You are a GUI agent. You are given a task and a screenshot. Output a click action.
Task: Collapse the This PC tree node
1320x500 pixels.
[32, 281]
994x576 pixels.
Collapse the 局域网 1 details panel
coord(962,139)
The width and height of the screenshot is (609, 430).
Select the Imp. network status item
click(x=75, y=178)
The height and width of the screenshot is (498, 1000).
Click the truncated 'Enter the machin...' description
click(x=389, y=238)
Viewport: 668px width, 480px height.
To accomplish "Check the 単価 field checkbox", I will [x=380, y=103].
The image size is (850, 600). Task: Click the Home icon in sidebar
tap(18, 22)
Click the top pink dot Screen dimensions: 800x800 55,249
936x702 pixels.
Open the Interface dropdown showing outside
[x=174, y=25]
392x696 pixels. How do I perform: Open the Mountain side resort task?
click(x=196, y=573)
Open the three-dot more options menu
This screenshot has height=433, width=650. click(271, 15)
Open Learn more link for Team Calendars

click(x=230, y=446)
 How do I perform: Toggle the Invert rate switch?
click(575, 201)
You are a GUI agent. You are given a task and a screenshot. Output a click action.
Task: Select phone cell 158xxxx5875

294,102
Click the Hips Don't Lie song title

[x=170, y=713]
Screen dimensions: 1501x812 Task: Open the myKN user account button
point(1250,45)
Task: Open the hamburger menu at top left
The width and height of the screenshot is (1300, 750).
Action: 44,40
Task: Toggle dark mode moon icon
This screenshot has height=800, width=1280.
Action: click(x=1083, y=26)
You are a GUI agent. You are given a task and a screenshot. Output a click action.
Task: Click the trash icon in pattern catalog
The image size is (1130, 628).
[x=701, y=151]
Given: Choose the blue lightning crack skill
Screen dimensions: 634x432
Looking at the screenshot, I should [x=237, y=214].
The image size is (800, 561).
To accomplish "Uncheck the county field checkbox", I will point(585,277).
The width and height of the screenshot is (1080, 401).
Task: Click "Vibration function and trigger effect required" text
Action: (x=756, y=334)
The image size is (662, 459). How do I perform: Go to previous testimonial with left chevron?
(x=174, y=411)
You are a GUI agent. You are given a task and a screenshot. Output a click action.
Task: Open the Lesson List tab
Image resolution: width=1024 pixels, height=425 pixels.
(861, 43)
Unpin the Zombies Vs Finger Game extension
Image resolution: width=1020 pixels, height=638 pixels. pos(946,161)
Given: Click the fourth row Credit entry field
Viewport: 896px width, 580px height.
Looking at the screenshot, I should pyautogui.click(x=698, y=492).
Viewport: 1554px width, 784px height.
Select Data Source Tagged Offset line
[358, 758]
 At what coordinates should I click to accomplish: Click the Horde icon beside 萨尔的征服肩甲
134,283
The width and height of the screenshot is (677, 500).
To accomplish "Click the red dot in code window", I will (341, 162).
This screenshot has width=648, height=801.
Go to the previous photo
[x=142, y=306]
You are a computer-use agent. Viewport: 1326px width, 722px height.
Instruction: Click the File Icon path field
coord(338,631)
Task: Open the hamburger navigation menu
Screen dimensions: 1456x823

Task requirements:
Please print all of the records above again, character for character, changing nothing.

Solution to this problem:
You are a GUI agent. You are given a task and a screenshot. Output a click action.
Task: Collapse the This PC tree node
1320x500 pixels.
[32, 281]
994x576 pixels.
Collapse the 局域网 1 details panel
coord(962,139)
The width and height of the screenshot is (609, 430).
Select the Imp. network status item
click(x=75, y=178)
The height and width of the screenshot is (498, 1000).
Click the truncated 'Enter the machin...' description
click(x=389, y=238)
Viewport: 668px width, 480px height.
To accomplish "Check the 単価 field checkbox", I will [x=380, y=103].
The image size is (850, 600). Task: Click the Home icon in sidebar
tap(18, 22)
Click the top pink dot Screen dimensions: 800x800 55,249
936x702 pixels.
Open the Interface dropdown showing outside
[x=174, y=25]
392x696 pixels. How do I perform: Open the Mountain side resort task?
click(x=196, y=573)
Open the three-dot more options menu
This screenshot has height=433, width=650. click(271, 15)
Open Learn more link for Team Calendars

click(x=230, y=446)
 How do I perform: Toggle the Invert rate switch?
click(575, 201)
You are a GUI agent. You are given a task and a screenshot. Output a click action.
Task: Select phone cell 158xxxx5875

294,102
Click the Hips Don't Lie song title

[x=170, y=713]
Screen dimensions: 1501x812 Task: Open the myKN user account button
point(1250,45)
Task: Open the hamburger menu at top left
The width and height of the screenshot is (1300, 750).
Action: 44,40
Task: Toggle dark mode moon icon
This screenshot has height=800, width=1280.
Action: click(x=1083, y=26)
You are a GUI agent. You are given a task and a screenshot. Output a click action.
Task: Click the trash icon in pattern catalog
The image size is (1130, 628).
[x=701, y=151]
Given: Choose the blue lightning crack skill
Screen dimensions: 634x432
Looking at the screenshot, I should [x=237, y=214].
The image size is (800, 561).
To accomplish "Uncheck the county field checkbox", I will point(585,277).
The width and height of the screenshot is (1080, 401).
Task: Click "Vibration function and trigger effect required" text
Action: (x=756, y=334)
The image size is (662, 459). How do I perform: Go to previous testimonial with left chevron?
(x=174, y=411)
You are a GUI agent. You are given a task and a screenshot. Output a click action.
Task: Open the Lesson List tab
Image resolution: width=1024 pixels, height=425 pixels.
(861, 43)
Unpin the Zombies Vs Finger Game extension
Image resolution: width=1020 pixels, height=638 pixels. pos(946,161)
Given: Click the fourth row Credit entry field
Viewport: 896px width, 580px height.
Looking at the screenshot, I should pyautogui.click(x=698, y=492).
Viewport: 1554px width, 784px height.
Select Data Source Tagged Offset line
[358, 758]
 At what coordinates should I click to accomplish: Click the Horde icon beside 萨尔的征服肩甲
134,283
The width and height of the screenshot is (677, 500).
To accomplish "Click the red dot in code window", I will (341, 162).
This screenshot has width=648, height=801.
Go to the previous photo
[x=142, y=306]
You are a computer-use agent. Viewport: 1326px width, 722px height.
Instruction: Click the File Icon path field
coord(338,631)
Task: Open the hamburger navigation menu
Screen dimensions: 1456x823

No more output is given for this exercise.